En cambio, sus dinámicas espirituales fueron antiparalelas, es decir trascurrieron por sendas paralelas, pero en sentidos opuestos. Por un lado, Darwin empezó su trayectoria de naturalista como un cristiano convencido. De hecho, se había graduado para ejercer de pastor anglicano, una vez que su padre se convenció que no lograría titularse en Medicina, como él mismo y su abuelo paterno. Durante su estancia en Cambridge leyó la Teología Natural y aceptó el argumento del clérigo Paley, según el cual la complejidad de los seres vivos demostraba que los había creado un Dios inteligente, análogamente a como la complejidad de un reloj nos permitía deducir que lo había fabricado un relojero.

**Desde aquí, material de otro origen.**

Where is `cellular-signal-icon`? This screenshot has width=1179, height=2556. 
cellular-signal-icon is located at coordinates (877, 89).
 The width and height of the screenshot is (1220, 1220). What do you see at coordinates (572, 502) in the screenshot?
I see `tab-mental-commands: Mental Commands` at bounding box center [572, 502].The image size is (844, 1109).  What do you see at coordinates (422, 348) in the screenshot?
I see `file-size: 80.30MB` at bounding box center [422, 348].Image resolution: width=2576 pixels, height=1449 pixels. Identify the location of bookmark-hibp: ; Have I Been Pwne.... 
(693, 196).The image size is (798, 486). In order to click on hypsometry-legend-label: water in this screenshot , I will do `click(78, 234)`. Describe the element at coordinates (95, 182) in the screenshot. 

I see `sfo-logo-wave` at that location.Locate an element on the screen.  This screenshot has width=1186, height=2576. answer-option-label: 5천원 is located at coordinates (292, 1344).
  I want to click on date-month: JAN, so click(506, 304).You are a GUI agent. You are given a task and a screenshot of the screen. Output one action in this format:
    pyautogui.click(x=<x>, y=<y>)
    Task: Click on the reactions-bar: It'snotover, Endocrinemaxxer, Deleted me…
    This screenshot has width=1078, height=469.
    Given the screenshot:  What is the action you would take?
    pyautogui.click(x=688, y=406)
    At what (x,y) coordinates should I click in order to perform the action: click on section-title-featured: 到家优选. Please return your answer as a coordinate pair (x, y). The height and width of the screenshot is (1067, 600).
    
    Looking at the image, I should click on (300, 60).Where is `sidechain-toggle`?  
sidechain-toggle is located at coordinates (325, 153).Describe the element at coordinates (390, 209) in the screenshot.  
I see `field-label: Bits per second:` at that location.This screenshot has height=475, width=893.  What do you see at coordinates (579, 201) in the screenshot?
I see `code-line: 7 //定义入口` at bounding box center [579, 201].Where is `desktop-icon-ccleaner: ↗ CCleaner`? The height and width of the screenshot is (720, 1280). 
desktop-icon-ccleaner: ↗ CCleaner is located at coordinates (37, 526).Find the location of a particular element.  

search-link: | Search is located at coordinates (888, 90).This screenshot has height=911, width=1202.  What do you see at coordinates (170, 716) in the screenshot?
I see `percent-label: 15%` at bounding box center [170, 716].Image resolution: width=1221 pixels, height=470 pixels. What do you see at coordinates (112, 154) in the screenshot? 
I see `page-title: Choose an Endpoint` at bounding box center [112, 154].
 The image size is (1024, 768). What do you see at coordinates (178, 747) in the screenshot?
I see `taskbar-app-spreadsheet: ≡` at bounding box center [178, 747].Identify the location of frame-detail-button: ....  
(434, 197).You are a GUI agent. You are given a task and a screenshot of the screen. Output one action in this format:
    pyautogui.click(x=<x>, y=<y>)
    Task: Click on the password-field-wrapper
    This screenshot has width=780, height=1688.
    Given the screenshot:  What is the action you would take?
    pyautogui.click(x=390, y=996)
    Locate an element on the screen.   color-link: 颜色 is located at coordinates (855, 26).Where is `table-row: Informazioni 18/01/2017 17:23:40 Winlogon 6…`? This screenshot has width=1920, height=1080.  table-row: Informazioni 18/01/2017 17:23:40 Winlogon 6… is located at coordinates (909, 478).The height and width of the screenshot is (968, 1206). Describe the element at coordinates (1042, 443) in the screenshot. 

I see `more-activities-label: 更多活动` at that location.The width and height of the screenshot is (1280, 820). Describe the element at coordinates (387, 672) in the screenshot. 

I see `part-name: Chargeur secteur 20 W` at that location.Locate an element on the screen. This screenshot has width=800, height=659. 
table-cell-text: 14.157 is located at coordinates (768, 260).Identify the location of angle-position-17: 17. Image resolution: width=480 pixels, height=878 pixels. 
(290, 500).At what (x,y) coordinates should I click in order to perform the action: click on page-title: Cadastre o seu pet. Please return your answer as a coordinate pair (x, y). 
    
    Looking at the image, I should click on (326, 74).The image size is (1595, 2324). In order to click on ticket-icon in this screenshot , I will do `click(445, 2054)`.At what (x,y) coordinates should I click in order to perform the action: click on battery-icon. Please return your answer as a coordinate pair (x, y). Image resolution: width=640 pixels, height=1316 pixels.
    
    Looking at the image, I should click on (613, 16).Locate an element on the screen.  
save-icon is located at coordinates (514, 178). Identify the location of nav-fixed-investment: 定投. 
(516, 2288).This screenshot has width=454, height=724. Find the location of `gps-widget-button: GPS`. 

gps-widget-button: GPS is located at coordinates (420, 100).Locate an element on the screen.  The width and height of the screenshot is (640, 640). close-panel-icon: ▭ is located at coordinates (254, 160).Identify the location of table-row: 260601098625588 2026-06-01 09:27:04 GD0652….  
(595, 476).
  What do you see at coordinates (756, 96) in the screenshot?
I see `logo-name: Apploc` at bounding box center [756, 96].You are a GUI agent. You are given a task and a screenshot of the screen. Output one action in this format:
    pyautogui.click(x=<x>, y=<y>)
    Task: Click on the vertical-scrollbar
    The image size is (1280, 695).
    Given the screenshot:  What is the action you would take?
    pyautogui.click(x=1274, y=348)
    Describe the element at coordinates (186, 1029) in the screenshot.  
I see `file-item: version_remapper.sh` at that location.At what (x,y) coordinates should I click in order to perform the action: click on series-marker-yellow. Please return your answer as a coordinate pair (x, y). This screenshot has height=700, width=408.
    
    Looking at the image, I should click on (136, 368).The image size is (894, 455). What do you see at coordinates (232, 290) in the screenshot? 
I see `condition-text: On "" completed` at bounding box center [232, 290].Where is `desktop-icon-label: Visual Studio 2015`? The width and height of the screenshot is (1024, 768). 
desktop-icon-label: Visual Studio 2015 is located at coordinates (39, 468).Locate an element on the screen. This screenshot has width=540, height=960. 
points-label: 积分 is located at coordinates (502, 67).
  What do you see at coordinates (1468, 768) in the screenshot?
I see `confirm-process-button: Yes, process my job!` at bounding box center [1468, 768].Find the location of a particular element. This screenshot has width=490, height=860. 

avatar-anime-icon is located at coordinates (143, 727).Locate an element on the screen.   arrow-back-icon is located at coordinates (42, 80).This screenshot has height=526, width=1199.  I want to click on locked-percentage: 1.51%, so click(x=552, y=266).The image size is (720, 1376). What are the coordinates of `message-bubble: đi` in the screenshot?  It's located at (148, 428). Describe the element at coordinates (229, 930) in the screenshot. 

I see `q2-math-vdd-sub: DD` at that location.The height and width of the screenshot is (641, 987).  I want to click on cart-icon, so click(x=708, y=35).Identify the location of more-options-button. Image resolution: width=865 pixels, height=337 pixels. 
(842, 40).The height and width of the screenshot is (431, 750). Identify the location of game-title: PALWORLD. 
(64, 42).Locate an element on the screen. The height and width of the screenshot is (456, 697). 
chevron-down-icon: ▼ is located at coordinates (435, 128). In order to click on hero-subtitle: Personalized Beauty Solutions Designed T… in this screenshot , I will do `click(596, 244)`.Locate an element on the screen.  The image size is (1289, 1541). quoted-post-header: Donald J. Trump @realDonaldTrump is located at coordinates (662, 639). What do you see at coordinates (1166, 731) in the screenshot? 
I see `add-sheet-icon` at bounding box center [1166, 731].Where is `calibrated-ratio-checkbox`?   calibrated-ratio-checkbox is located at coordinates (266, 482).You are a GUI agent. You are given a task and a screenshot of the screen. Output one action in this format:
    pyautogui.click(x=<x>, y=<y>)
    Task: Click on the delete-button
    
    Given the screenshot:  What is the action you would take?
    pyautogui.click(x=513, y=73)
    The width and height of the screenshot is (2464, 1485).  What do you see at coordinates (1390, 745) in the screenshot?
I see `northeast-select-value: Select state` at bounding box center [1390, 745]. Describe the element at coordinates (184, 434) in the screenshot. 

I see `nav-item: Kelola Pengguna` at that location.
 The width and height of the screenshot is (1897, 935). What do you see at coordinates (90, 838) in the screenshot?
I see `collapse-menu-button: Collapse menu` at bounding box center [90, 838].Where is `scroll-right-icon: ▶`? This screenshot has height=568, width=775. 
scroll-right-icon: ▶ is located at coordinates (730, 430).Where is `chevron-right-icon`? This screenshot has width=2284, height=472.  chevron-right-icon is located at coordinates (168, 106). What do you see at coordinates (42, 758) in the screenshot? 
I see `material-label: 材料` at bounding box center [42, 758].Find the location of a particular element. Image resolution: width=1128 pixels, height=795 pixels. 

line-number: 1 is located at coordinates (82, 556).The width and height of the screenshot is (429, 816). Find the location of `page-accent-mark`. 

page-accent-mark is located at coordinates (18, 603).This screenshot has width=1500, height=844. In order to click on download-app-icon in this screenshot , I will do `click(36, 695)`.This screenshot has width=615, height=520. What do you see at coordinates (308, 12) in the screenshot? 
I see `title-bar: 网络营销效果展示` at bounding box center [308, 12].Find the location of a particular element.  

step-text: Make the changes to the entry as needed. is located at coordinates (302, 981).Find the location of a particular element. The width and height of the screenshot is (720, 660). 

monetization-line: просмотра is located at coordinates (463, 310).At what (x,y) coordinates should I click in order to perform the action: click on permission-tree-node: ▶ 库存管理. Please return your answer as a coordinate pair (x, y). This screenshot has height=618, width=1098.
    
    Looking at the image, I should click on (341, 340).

Así, cuando Darwin se embarcó en el Beagle a fina 1832, como naturalista sin sueldo para explorar la costa sudamericana, creía que era verdad lo que decían las Sagradas Escrituras, en particular el Génesis y los cuatro evangelios canónicos. Sin embargo, cuando aceptó su propia teoría de la evolución por selección natural concluyó que no podía ser cierta la tesis, contenida en el Génesis, de que Dios había creado las distintas especies de plantas y animales. Autores posteriores lograron armonizar la doctrina cristiana con la teoría de la evolución, pero Darwin se había pasado definitivamente al agnosticismo. De hecho, llegó a declarar que ya no creía en la divinidad de Jesucristo y, aunque no lo dijo explícitamente, tampoco en la realidad de los espíritus humanos. Con esas convicciones, rechazó de plano el espiritismo. La única vez que aceptó la invitación de Wallace para asistir a una séance se largó resoplando al poco de iniciarse. Y se cree que financiaba discretamente a los detractores del espiritismo, como el zoólogo Ray Lankester, que asistió tanto al funeral de Darwin como al de Marx.
Por otro lado, Wallace recorrió el camino espiritual exactamente opuesto. Tras asistir a la escuela en Hertford, lo enviaron a Londres con catorce años para que aprendiese un oficio. Allí leyó las obras de ciertos librepensadores, que lo introdujeron al problema del mal y el sufrimiento. Si Dios era benevolente y todopoderoso, ¿cómo era que muchas personas inocentes sufrían? ¿Por qué padecían muchos niños crueles enfermedades letales? Como no encontró ninguna respuesta a ese enigma, Wallace se hizo ateo. No solo agnóstico, sino directamente ateo. Y así anduvo ejerciendo de agrimensor, explorando la cuenca del Amazonas y el archipiélago malayo, donde dio con la idea de la selección natural. En 1862 volvió a Inglaterra y, por consejo de su hermana, se puso a leer libros de espiritismo. Tras asistir a varias séances se convenció de que, efectivamente, estábamos dotados de espíritus inmortales, con los cuales podíamos comunicarnos una vez que falleciesen los cuerpos a los que habían estado vinculados. Había empezado como ateo y había acabado como espiritista, mientras que Darwin había empezado como creyente y había acabado como agnóstico y antiespiritista. En el próximo Pasico el Aparecido dará algunos detalles de las séances que convirtieron a Wallace en espiritista. Mientras tanto, baste con decir que, en lenguaje político actual, Darwin y Wallace eran sendos tránsfugas espirituales. Pero muy amigos. Y rechazados por sus primeras novias.